Auf Platz acht kürten die Delegierten die konservative frühere Landesvorsitzende und Kreischefin von Potsdam-Mittelmark, Saskia Ludwig, die auch Senftleben dort vorgesehen hatte,  um sie einzubinden. Sie holte mit 95 Stimmen eins der besten Ergebnisse.  Ohne die Stimmen aus ihrem, dem mitgliederstärksten Kreisverband wäre der Aufstand nicht möglich gewesen. So schaffte es Anja Schmollack aus Treuenbrietzen    nicht auf Platz 19.  Sie ist Mitglied der Freiwilligen Feuerwehr dort, die für den Einsatz im vorigen Jahr beim Großwaldbrand dort mit dem deutschen Feuerwehr-Oscar ausgezeichnet worden war.  Ludwig schlug  Franz Herbert Schäfer aus Groß Kreutz vor, der es schaffte. Vergeblich hatte Schmollack  appelliert, ein Signal an die Freiwilligen Feuerwehren im Land zu senden ...

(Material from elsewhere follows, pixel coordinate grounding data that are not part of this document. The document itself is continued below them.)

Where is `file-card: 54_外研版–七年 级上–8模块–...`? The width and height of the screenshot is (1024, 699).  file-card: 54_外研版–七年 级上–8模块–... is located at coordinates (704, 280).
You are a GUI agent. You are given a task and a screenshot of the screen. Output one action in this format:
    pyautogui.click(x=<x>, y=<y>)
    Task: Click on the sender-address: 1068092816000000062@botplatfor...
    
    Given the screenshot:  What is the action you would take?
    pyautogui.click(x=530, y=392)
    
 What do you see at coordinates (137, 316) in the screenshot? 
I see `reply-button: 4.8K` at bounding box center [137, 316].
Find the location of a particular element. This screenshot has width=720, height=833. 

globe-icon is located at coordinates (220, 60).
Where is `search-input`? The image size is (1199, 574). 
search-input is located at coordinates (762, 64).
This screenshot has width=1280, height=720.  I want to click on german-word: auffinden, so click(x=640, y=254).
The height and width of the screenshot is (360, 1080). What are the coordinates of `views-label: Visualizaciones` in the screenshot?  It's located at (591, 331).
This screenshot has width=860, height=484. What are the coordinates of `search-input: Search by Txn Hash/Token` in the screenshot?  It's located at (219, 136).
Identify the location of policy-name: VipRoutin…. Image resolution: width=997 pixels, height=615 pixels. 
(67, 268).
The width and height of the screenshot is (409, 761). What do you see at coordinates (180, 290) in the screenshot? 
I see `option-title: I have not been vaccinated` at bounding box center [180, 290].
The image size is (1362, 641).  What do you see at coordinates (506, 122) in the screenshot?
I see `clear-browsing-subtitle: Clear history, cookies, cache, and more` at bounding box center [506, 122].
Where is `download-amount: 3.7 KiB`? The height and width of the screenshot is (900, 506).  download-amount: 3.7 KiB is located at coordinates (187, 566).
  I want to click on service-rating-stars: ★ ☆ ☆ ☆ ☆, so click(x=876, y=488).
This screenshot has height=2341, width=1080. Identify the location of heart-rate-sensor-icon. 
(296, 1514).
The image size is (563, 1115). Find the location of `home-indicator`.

In seiner Rede hatte Senftleben, vor dem Einbruch, erklärt:   „Die CDU ist eine bunte Partei.“ Nach der Listenaufstellung, die an alte Zeiten der CDU erinnerte, äußerte sich der Parteichef zum Ergebnis so: "Das ist ein demokratischer Prozess und so zu akzeptieren. Ich persönlich bedauere es, dass wir weniger Frauen auf den vorderen Plätzen haben, als es gut für eine moderne Partei gewesen wäre." Da setzte prompt die politische Konkurrenz an. Die Potsdamer SPD-Landtagsabgeordnete Klara Geywitz, die im Landtag die rot-rot-grüne Mehrheit für das Partite-Gesetz einer Pflichtquote für alle Parteien maßgeblich geschmiedet hatte, sagte: "Ohne Paritätsgesetz müssten die Frauen in Brandenburg ewig auf Gleichberechtigung warten."  Das habe der CDU-Parteitag trotz bester Absichten der Parteiführung eindrücklich bewiesen. Und  Grünen-Spitzenkandidatin Ursula Nonnemacher erklärte: "Mit Paritätsgesetz wär das nicht passiert."  Ohne   gesetzliche Regelungen gehe   es bei unwilligen Parteien bei der Gleichstellung nicht voran. "Gestärkt geht dagegen der rechte Flügel um Saskia Ludwig aus diesem Parteitag hervor. Damit kehrt die CDU Brandenburg zur alten Streitkultur zurück."